"Meditation is so important. It's probably the most direct access to our capacities for consciousness beyond the rational level. One of the great and timeless questions is, “Who are you?” Adolescents are said to take great interest in that question. Who we are is certainly not in our résumé or what you tell a doctor about your medical history. It's not about personality and character as expressed in our behavior and way of looking at the world. Beyond the egoic self, as it's usually called, is a self that we don't normally access except through meditation, prayer, or some special invasion of God's presence in our life.
At the deepest level, there is a self even beyond the true self, and this is the manifestation of God in our spiritual poverty and weakness. Somehow, who God is is expressed in the experience of human weakness. In meditation, by sitting long enough, the dust begins to settle and you begin to see more clearly that the deepest self is God-consciousness manifested in our uniqueness as human beings.
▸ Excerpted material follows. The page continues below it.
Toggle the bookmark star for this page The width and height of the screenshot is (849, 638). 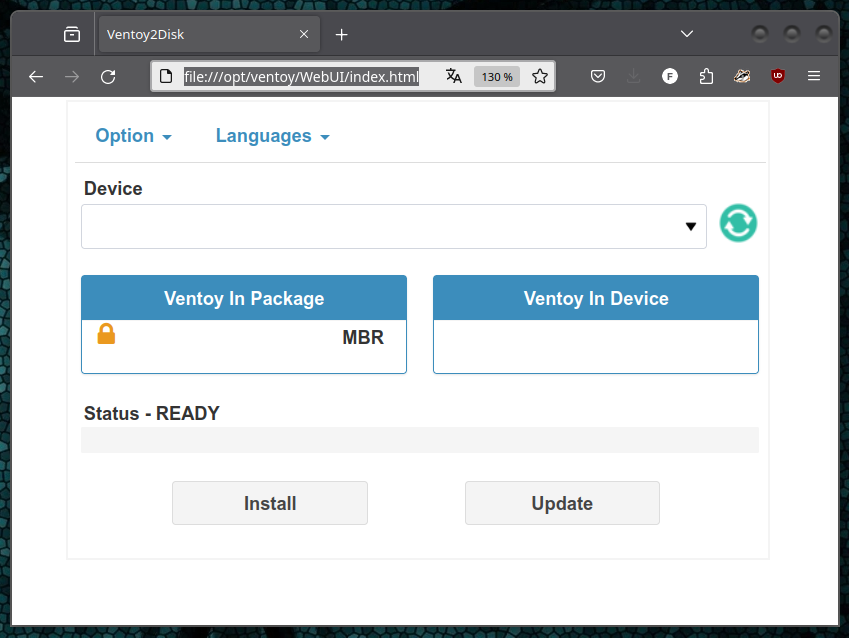(539, 75)
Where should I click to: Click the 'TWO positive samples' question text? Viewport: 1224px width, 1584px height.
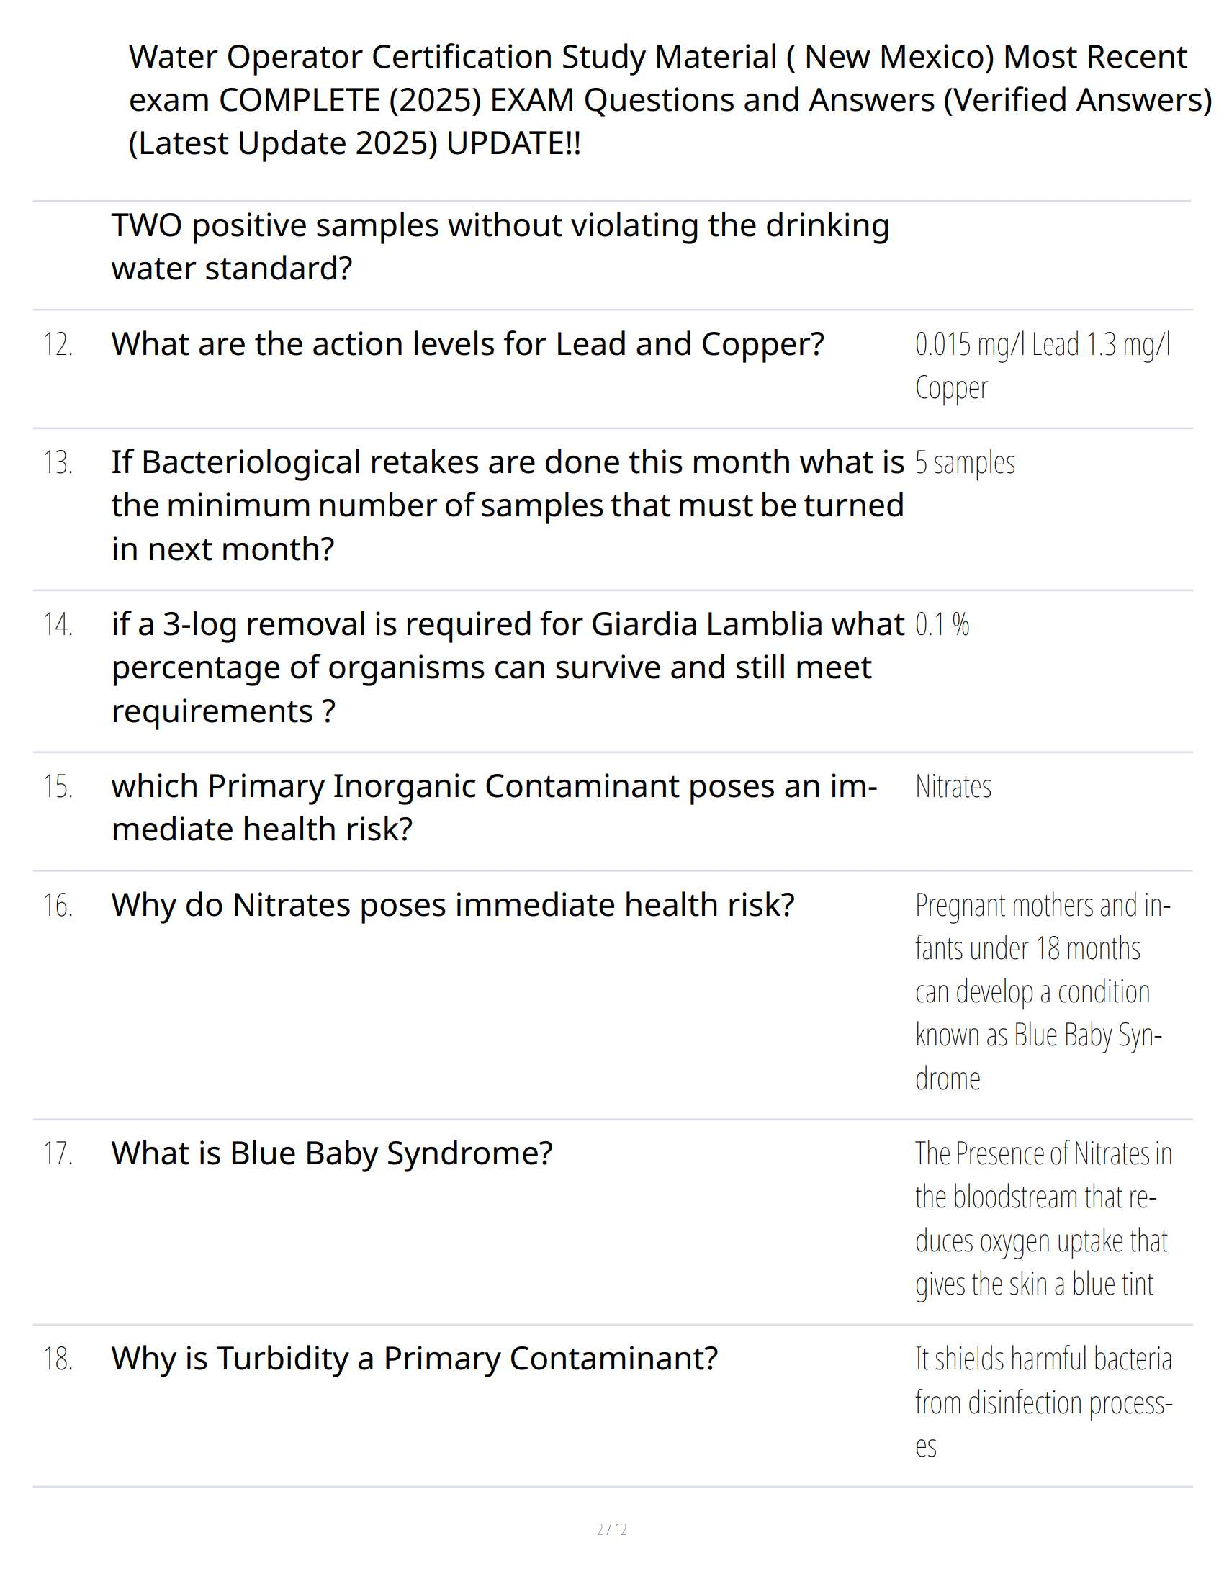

We are completely united with everyone else in the human species because God is in everyone else.
To me, this is one of the great gifts of evolutionary cosmology and of science today and why religion has to listen to science. It's giving us up-to-date revelations of who God is and developing a cosmology that can support deep union with God. What is being revealed is that everything is interconnected and interrelated in the material universe and functions in collaboration and communion with other creatures. As you go up the levels of consciousness, the presence and action of God are in everything that happens: not just God's presence, but God's presence and action.
That action is healing the conscious and unconscious wounds of growing up and childhood trauma, and at the same time activating all the capacities of grace—which are, in the Christian scheme of things, the fruits and gifts of the Spirit. In this perspective, death is not the end. It is the completion of the human journey that prepares us to move beyond human support systems and all forms of possessiveness, just to be who we are and to be content and happy with that immense gift."
-- Fr. Thomas Keating, (born 1923) is a Trappist monk (Order of Cistercians of the Strict Observance) and priest. He is a founder of the Centering Prayer movement and of Contemplative Outreach, Ltd.